TEXT EXTRACT
####
Three years ago at Bible Quiz Retreat my team looked at me a few hours before the event’s talent (often called un-talent) show and said, “We want to perform a play. You’re a writer, write one.” Any protests I made were purely for show. They had called me a writer. At that point, I would have done anything to confirm those words.
Without much time I created a loose format so that we would mostly just have to do improv for practice, then remember it for the performance. I called it the Insane Asylum, or the crazy skit. We took each of the people involved, pulled one trait about their personalities out and amplified it. To make things more dramatic, we had some of their ‘issues’ conflict with each other. One person could not stop hugging people, another had a bubble of space that no one could enter. What was my personality tick? I was a crazy author, overboard and determined to capitalize on the members of the asylum’s strange habits–until I myself got sucked into the asylum.
The skit was an incredible success. A second and, recently, a third skit–continuations–were added. We pulled in-jokes and incorporated them. Before the second year’s skit we had journeyed as a group to Howe’s Caverns, where the running joke had been that one of the quizzers (a popular kid named Scott Howe) was the alien owner of the caverns. In the skit we brought him in as an alien and put one of the originators of the joke as a girl terrified of aliens.
####
Dataset entries

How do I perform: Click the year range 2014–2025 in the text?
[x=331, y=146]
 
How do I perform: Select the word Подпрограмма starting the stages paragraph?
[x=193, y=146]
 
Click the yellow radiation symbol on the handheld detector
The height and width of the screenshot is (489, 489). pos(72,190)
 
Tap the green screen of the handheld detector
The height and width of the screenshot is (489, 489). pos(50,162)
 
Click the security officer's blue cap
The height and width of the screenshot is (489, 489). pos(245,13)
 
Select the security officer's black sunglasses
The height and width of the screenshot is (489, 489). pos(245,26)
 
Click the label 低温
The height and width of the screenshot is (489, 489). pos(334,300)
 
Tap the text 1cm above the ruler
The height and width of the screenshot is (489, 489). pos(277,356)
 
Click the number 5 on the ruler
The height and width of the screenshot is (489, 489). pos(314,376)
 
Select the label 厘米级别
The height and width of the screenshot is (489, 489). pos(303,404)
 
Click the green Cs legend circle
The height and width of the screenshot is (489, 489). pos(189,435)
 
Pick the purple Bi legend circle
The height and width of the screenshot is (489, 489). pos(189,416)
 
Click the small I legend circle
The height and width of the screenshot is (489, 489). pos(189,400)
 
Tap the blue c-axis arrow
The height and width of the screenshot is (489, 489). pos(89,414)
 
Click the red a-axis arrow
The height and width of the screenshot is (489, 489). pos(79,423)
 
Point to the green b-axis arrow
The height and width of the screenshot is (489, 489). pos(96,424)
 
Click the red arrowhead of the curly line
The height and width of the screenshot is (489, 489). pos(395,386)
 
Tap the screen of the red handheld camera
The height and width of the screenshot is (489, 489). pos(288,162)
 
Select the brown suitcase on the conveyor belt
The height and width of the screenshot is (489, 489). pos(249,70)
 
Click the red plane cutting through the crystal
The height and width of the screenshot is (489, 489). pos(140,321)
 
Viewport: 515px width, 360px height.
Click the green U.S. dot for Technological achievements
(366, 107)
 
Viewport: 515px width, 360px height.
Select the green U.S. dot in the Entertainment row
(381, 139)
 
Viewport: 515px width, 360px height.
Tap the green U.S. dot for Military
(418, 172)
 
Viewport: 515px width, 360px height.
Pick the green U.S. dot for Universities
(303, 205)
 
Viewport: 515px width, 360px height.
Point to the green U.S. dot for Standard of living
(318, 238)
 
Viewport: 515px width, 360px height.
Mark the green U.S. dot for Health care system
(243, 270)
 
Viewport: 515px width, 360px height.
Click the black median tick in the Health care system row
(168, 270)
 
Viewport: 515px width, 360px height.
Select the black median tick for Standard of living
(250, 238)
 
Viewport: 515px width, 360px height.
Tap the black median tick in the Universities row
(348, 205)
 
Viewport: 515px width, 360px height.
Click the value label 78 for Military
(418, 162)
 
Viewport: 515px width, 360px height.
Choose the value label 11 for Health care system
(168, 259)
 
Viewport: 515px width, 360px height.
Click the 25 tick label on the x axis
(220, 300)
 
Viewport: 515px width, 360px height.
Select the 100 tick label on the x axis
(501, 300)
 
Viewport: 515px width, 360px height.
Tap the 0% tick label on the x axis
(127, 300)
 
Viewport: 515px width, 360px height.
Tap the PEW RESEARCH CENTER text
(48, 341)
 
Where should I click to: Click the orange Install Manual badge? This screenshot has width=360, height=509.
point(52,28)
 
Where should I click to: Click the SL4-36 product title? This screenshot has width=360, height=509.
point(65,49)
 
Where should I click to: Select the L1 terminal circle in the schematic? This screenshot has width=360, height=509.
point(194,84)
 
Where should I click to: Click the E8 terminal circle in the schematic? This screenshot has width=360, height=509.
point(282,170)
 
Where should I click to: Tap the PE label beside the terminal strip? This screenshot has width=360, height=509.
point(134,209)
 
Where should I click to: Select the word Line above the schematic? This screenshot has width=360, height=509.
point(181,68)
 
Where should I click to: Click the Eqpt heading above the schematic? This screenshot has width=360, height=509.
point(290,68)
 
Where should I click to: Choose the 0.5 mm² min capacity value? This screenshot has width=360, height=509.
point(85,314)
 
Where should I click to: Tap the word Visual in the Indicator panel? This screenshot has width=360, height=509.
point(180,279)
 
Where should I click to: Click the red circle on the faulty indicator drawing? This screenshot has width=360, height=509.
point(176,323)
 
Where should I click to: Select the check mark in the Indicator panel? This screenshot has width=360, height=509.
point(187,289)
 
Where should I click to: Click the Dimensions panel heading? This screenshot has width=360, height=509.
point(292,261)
####
Decide whether each statement agrees with the skit account, giving yes or no and quoting the words of the account that settle it: (a) The team asked for a play a few hours before the talent show. (b) The skit was named the Haunted House. (c) The group went to Howe's Caverns before the first year's skit. The entries here are separate material with no connection to the text.

(a) Yes: "a few hours before the event’s talent (often called un-talent) show and said, “We want to perform a play. You’re a writer, write one.”"
(b) No: "I called it the Insane Asylum, or the crazy skit."
(c) No: "Before the second year’s skit we had journeyed as a group to Howe’s Caverns"